* Exercise details
The response should consist only of the lines from the one with "Click the dark" to the end of the data below, copied exactly and without pictures.

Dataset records
+--

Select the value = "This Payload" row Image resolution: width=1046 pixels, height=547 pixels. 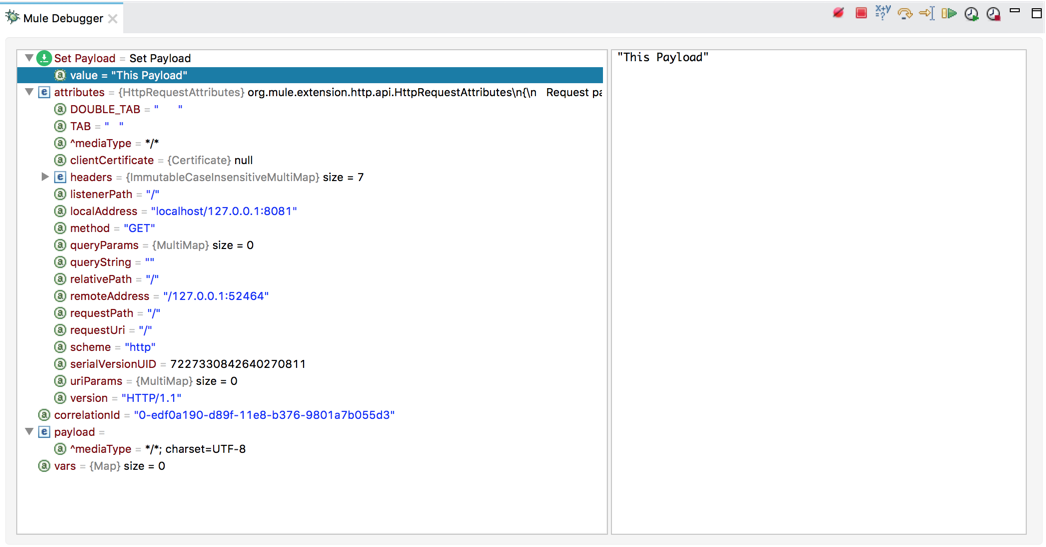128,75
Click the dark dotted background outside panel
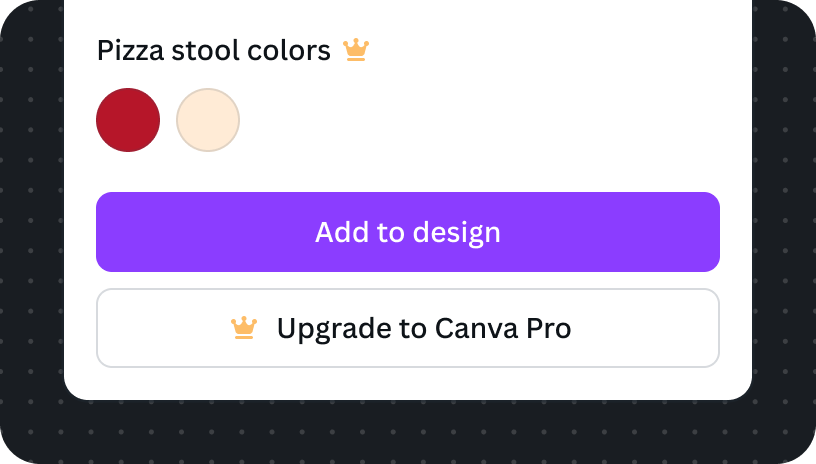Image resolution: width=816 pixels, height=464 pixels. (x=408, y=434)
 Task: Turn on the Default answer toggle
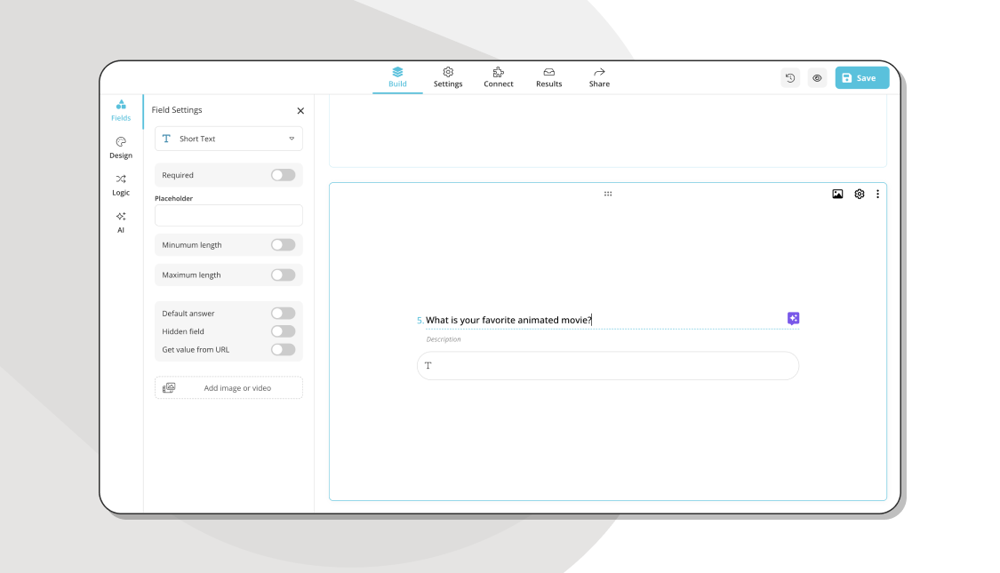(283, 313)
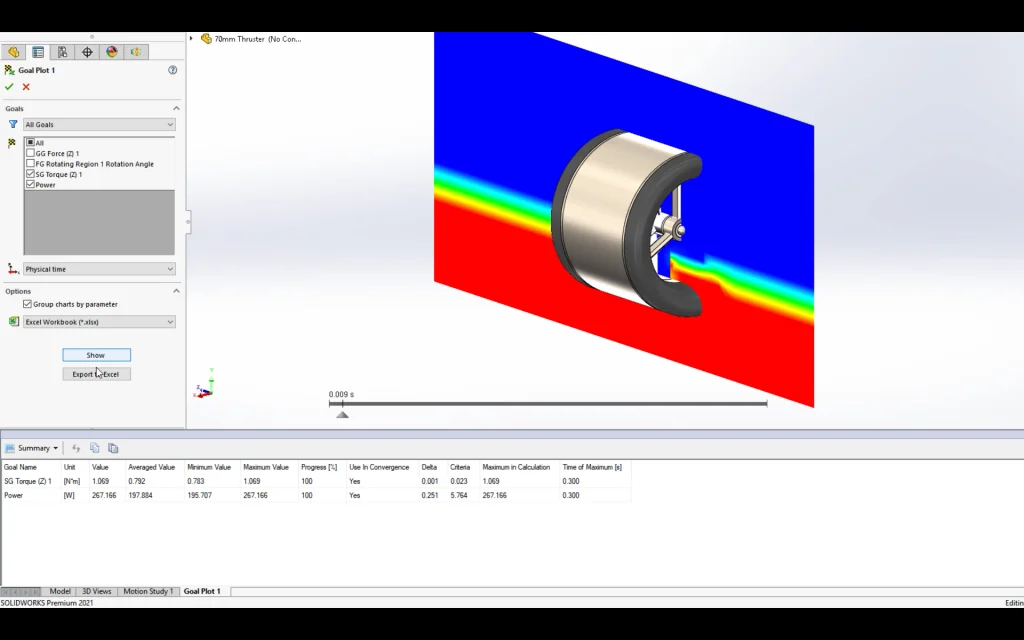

+--

* Answer below
Click the dark dotted background outside panel
Image resolution: width=816 pixels, height=464 pixels. (x=408, y=434)
 Task: Turn on the Default answer toggle
(283, 313)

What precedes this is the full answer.